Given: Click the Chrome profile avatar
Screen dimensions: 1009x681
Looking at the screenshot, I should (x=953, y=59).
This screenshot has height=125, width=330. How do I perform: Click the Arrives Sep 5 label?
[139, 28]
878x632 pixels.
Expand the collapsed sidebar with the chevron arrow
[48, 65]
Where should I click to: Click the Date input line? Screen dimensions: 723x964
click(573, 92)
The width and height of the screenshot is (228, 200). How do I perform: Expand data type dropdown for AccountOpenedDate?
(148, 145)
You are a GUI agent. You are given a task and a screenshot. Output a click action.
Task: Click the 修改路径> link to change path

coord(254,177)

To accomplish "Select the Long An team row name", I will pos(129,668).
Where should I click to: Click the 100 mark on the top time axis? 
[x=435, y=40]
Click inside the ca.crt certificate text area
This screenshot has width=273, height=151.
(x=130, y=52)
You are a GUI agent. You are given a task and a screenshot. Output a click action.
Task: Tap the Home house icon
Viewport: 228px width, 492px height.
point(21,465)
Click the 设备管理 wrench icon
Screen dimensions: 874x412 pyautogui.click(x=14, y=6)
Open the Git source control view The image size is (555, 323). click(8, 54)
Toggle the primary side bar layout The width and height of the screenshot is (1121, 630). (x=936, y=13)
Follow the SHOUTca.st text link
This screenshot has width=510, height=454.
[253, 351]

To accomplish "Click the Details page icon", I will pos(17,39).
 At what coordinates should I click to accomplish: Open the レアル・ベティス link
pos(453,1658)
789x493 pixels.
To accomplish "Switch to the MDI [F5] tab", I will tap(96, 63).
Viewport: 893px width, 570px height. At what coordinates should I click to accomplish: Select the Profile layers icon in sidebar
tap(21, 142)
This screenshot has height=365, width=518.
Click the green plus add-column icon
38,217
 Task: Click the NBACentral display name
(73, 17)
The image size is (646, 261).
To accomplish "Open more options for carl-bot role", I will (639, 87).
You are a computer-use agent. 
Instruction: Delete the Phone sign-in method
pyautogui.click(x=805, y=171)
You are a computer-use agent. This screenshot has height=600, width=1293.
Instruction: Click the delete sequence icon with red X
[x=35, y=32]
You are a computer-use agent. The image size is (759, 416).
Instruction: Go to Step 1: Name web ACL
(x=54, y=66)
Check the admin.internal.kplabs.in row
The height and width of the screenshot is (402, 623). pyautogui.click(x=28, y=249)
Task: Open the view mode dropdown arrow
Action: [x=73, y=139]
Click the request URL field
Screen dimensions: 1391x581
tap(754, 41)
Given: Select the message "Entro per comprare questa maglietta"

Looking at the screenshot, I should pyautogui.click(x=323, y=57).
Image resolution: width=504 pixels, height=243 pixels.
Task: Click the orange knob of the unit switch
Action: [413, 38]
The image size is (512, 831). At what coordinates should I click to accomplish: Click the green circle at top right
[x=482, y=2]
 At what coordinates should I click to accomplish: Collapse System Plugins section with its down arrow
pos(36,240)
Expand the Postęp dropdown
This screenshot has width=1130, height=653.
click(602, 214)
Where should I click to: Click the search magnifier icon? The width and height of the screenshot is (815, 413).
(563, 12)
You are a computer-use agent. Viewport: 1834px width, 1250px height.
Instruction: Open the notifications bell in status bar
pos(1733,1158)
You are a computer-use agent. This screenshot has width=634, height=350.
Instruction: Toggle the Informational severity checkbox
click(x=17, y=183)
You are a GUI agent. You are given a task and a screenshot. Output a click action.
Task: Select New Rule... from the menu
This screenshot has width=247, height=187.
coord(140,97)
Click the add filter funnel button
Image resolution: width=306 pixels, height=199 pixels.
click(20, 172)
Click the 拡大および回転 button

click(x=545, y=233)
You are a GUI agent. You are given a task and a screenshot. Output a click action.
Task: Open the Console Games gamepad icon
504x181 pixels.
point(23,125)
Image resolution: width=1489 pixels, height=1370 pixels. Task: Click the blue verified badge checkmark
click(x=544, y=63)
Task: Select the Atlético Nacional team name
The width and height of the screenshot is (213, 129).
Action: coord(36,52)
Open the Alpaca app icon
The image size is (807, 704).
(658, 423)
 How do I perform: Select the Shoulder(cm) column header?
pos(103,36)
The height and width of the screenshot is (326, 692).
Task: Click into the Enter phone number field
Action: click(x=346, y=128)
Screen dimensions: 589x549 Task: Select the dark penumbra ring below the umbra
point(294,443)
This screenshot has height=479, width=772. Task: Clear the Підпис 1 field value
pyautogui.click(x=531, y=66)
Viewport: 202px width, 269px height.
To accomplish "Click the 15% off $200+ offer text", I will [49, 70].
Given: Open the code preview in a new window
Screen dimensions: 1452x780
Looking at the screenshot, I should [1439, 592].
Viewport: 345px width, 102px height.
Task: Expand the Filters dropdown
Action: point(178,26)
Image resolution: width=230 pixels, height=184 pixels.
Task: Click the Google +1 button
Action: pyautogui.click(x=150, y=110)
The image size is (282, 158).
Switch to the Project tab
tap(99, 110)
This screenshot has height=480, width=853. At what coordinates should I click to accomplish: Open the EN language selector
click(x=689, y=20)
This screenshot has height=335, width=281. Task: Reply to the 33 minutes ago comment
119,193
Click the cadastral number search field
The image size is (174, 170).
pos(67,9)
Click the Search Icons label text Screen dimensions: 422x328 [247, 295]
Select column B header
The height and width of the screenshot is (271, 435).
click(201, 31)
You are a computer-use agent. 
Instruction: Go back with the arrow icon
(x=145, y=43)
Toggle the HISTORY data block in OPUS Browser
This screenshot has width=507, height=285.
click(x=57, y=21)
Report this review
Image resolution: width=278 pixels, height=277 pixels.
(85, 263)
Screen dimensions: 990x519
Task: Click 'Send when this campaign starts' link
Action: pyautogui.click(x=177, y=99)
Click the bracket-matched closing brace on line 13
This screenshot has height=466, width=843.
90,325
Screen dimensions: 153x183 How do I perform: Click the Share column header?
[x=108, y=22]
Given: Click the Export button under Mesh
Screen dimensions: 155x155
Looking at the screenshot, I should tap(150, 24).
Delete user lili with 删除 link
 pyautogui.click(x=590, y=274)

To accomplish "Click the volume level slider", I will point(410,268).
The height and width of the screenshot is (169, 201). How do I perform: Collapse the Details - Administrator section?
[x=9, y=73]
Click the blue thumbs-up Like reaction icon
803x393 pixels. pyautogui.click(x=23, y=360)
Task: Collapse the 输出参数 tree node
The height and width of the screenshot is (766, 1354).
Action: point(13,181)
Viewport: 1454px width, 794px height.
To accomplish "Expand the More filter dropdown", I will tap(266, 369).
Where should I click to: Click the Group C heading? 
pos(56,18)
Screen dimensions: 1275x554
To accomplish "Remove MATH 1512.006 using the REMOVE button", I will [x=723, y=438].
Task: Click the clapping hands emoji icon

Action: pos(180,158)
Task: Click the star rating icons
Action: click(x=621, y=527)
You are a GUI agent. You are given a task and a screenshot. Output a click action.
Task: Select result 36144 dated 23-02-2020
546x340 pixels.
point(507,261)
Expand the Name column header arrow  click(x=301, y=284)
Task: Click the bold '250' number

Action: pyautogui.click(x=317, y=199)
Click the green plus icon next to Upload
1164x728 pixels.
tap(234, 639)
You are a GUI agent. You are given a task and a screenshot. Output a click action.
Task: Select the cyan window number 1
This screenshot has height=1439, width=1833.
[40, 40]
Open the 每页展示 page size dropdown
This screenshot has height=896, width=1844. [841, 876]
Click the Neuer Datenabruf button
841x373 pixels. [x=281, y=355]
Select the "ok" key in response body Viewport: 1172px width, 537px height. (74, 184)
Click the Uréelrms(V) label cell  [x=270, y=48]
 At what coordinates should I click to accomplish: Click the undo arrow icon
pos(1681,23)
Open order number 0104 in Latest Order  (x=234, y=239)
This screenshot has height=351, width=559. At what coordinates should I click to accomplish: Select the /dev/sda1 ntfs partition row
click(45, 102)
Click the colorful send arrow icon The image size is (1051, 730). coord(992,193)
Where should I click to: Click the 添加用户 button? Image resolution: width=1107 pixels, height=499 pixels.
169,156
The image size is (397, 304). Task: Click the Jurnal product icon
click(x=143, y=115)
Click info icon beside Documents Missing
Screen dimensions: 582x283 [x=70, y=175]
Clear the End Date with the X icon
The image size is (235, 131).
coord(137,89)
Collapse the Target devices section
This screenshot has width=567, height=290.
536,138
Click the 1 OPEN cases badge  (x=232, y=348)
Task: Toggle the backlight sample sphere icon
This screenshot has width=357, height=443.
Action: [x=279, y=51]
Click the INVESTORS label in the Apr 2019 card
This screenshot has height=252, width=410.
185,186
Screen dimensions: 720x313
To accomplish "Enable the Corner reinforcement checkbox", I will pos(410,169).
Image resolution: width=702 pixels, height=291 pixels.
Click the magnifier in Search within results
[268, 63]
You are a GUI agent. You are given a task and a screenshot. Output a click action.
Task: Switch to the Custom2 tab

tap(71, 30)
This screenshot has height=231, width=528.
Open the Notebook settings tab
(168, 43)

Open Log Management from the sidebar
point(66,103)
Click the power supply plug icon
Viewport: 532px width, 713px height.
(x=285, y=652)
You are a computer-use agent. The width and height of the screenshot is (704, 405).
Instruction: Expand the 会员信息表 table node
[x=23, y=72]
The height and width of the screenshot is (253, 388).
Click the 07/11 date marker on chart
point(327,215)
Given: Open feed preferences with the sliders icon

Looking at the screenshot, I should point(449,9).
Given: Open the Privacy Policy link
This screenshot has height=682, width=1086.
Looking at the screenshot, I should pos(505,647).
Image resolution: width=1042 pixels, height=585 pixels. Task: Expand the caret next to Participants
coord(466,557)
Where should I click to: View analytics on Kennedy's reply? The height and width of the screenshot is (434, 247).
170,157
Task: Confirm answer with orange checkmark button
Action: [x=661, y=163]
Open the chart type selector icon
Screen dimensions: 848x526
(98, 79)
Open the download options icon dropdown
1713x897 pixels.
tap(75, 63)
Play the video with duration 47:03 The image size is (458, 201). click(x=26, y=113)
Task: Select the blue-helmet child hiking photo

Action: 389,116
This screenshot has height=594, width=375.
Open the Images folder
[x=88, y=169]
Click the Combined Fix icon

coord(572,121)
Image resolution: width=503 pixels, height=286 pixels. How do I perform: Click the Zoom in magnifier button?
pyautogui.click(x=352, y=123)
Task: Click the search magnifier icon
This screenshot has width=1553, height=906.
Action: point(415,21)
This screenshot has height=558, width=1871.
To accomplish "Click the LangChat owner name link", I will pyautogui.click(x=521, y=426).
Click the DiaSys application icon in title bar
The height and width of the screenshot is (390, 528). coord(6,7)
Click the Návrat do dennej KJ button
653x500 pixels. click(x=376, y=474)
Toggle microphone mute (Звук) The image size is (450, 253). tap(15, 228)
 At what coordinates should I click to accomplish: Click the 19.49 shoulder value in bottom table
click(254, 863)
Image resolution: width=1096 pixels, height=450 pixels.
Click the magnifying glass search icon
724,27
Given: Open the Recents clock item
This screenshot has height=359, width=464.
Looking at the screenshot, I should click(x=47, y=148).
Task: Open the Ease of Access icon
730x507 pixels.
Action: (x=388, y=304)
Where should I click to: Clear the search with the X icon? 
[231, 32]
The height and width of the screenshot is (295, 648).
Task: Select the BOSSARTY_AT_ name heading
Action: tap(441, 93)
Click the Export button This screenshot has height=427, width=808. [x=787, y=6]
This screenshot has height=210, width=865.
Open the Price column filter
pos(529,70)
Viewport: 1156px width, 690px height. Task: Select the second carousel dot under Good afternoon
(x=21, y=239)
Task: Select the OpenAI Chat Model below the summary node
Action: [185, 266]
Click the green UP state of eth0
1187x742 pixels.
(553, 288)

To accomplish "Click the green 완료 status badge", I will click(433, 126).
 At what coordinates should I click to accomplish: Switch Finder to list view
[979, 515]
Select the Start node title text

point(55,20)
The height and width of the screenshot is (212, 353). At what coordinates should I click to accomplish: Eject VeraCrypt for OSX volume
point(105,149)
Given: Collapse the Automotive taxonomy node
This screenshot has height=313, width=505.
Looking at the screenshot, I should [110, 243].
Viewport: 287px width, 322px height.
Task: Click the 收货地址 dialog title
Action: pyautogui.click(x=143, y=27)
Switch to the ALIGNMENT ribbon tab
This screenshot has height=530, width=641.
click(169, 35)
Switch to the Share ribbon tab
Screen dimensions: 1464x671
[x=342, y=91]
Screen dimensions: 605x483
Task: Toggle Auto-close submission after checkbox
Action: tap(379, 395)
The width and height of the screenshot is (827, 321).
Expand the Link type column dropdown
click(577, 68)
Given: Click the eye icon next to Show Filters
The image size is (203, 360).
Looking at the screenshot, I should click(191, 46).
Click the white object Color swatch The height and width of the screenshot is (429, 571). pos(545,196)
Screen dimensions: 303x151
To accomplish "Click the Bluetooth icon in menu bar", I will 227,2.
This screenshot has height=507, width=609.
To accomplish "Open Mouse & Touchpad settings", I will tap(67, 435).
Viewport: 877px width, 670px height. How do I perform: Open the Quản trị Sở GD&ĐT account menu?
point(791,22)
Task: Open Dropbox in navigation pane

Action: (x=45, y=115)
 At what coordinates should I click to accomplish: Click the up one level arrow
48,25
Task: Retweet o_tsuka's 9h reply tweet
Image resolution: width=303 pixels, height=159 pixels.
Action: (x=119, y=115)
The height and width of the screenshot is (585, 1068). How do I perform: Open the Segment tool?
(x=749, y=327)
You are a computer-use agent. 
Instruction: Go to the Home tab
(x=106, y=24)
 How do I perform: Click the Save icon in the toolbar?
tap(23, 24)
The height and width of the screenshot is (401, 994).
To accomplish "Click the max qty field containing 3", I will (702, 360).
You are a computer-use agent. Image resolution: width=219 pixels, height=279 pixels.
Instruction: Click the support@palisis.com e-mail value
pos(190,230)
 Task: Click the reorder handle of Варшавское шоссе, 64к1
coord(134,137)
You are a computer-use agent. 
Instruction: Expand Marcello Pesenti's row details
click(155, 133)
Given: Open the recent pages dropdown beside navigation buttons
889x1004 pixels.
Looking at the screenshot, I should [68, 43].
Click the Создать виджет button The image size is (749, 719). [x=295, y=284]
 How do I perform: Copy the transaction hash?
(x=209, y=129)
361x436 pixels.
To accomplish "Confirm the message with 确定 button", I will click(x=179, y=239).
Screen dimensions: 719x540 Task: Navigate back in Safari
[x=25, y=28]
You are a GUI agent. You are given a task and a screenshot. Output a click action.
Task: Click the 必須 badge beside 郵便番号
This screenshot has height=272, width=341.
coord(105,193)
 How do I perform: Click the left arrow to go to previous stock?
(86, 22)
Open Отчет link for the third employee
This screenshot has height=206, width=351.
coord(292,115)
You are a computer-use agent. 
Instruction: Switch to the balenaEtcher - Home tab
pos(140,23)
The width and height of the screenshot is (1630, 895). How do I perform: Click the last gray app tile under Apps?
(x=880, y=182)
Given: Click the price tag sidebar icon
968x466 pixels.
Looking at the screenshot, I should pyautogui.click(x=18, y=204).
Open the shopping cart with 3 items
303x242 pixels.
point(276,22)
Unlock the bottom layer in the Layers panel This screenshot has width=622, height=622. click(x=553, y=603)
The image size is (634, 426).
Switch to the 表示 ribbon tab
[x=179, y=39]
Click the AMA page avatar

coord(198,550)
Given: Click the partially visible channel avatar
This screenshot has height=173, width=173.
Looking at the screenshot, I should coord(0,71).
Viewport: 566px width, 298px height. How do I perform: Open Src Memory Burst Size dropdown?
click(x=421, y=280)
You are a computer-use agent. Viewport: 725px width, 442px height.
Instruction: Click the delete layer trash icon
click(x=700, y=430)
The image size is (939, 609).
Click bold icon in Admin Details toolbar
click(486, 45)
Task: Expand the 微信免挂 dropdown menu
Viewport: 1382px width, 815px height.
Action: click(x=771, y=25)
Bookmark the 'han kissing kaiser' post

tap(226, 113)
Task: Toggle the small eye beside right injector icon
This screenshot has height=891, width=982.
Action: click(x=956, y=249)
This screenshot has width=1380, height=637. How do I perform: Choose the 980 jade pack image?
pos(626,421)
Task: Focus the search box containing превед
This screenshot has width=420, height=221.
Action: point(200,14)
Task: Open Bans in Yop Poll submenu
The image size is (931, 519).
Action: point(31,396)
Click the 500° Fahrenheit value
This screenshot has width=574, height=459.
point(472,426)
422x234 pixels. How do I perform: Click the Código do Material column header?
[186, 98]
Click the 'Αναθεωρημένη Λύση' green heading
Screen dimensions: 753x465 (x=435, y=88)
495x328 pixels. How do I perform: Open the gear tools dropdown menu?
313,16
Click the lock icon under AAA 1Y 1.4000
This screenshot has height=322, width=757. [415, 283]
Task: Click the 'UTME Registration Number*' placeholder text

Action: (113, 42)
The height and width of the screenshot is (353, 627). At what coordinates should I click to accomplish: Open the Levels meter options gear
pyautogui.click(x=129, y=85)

^^^^^^^^^^^^^^^^

Write out exactly the lines above between the line with "Task: Click the 必須 badge beside 郵便番号" and the line with "Task: Open Bans in Yop Poll submenu", inclusive, and nothing beyond them.

ANSWER BELOW:
Task: Click the 必須 badge beside 郵便番号
This screenshot has height=272, width=341.
coord(105,193)
 How do I perform: Click the left arrow to go to previous stock?
(86, 22)
Open Отчет link for the third employee
This screenshot has height=206, width=351.
coord(292,115)
You are a computer-use agent. 
Instruction: Switch to the balenaEtcher - Home tab
pos(140,23)
The width and height of the screenshot is (1630, 895). How do I perform: Click the last gray app tile under Apps?
(x=880, y=182)
Given: Click the price tag sidebar icon
968x466 pixels.
Looking at the screenshot, I should pyautogui.click(x=18, y=204).
Open the shopping cart with 3 items
303x242 pixels.
point(276,22)
Unlock the bottom layer in the Layers panel This screenshot has width=622, height=622. click(x=553, y=603)
The image size is (634, 426).
Switch to the 表示 ribbon tab
[x=179, y=39]
Click the AMA page avatar

coord(198,550)
Given: Click the partially visible channel avatar
This screenshot has height=173, width=173.
Looking at the screenshot, I should coord(0,71).
Viewport: 566px width, 298px height. How do I perform: Open Src Memory Burst Size dropdown?
click(x=421, y=280)
You are a computer-use agent. Viewport: 725px width, 442px height.
Instruction: Click the delete layer trash icon
click(x=700, y=430)
The image size is (939, 609).
Click bold icon in Admin Details toolbar
click(486, 45)
Task: Expand the 微信免挂 dropdown menu
Viewport: 1382px width, 815px height.
Action: click(x=771, y=25)
Bookmark the 'han kissing kaiser' post

tap(226, 113)
Task: Toggle the small eye beside right injector icon
This screenshot has height=891, width=982.
Action: click(x=956, y=249)
This screenshot has width=1380, height=637. How do I perform: Choose the 980 jade pack image?
pos(626,421)
Task: Focus the search box containing превед
This screenshot has width=420, height=221.
Action: point(200,14)
Task: Open Bans in Yop Poll submenu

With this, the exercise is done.